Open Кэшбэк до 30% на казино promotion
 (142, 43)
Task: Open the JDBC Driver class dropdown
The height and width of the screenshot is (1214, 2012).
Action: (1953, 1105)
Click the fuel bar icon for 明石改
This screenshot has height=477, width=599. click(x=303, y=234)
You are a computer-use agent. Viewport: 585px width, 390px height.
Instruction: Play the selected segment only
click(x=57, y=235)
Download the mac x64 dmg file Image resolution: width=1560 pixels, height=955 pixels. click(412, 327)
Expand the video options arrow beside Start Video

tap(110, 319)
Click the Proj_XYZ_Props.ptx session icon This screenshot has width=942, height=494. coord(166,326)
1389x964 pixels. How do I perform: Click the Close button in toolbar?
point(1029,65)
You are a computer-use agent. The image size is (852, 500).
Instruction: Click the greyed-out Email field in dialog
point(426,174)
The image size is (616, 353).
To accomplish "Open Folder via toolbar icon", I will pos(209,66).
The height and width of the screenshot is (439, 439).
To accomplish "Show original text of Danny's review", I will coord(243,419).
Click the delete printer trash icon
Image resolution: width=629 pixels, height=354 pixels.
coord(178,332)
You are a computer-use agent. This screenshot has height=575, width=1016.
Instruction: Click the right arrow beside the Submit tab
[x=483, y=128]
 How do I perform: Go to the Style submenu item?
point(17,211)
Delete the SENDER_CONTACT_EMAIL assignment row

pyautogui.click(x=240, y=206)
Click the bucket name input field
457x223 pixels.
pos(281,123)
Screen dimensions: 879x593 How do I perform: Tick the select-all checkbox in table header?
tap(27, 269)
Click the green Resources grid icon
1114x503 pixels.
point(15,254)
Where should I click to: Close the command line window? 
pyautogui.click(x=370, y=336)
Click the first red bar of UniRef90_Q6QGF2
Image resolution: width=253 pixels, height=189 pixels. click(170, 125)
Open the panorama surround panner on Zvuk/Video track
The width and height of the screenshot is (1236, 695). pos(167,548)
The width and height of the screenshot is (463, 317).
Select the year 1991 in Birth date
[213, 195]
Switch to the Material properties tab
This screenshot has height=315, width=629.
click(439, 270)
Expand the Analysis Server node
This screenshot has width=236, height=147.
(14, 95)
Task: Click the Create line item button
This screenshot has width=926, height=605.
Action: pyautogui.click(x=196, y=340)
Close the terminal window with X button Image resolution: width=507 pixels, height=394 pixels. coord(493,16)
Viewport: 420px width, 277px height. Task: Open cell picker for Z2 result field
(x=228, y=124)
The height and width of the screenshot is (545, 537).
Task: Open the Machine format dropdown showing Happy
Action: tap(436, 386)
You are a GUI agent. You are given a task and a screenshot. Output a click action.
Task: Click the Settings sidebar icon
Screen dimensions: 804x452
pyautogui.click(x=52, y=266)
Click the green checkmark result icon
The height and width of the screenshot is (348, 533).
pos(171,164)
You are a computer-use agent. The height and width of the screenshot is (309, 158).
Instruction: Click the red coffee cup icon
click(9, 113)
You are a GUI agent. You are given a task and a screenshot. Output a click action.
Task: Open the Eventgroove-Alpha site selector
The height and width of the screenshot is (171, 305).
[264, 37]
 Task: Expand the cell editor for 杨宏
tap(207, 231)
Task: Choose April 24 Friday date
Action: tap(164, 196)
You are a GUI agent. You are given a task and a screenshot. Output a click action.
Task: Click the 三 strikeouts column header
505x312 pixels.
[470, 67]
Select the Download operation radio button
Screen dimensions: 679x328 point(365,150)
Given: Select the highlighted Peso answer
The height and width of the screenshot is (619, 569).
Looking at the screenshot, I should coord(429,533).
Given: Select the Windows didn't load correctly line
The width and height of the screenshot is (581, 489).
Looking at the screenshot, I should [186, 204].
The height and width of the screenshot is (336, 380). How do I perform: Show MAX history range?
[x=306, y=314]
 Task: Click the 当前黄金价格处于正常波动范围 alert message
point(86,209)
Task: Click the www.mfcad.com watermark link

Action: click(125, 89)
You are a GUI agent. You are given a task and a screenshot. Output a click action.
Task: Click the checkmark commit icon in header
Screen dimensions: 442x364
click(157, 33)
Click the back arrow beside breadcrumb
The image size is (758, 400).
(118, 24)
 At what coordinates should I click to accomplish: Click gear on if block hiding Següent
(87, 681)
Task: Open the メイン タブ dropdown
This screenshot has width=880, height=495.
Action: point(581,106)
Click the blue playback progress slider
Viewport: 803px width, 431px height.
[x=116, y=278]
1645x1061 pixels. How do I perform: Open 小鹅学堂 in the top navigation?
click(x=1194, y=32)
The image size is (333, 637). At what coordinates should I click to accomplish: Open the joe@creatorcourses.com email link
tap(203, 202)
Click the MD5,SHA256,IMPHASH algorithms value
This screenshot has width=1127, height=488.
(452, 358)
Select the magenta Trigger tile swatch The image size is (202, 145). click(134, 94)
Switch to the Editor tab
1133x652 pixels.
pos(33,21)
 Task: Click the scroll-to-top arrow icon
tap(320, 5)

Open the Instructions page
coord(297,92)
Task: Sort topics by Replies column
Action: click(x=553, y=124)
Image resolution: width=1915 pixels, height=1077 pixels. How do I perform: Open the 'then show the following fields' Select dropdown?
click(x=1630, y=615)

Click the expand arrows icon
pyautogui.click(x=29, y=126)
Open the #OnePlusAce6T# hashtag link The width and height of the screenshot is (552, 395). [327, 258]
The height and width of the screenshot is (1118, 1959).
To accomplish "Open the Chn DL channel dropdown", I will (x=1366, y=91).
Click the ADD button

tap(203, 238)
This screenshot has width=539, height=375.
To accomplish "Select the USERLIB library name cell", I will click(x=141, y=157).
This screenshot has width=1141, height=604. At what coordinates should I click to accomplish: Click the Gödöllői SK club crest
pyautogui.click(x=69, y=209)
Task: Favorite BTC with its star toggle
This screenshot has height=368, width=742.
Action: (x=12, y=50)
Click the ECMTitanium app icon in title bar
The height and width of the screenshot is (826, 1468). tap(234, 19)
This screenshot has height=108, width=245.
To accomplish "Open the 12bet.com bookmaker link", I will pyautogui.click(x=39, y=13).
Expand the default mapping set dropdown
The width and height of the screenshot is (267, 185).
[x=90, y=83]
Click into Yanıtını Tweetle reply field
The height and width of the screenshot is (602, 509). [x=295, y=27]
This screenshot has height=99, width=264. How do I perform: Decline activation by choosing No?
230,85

• • •

| REQUIREMENTS |
Reproduce the items above word for word, starting at the very beginning and ending at the line that contains "point(426,174)", with that line included.

| RESULT FOR THIS EXERCISE |
Open Кэшбэк до 30% на казино promotion
 (142, 43)
Task: Open the JDBC Driver class dropdown
The height and width of the screenshot is (1214, 2012).
Action: (1953, 1105)
Click the fuel bar icon for 明石改
This screenshot has height=477, width=599. click(x=303, y=234)
You are a computer-use agent. Viewport: 585px width, 390px height.
Instruction: Play the selected segment only
click(x=57, y=235)
Download the mac x64 dmg file Image resolution: width=1560 pixels, height=955 pixels. click(412, 327)
Expand the video options arrow beside Start Video

tap(110, 319)
Click the Proj_XYZ_Props.ptx session icon This screenshot has width=942, height=494. coord(166,326)
1389x964 pixels. How do I perform: Click the Close button in toolbar?
point(1029,65)
You are a computer-use agent. The image size is (852, 500).
Instruction: Click the greyed-out Email field in dialog
point(426,174)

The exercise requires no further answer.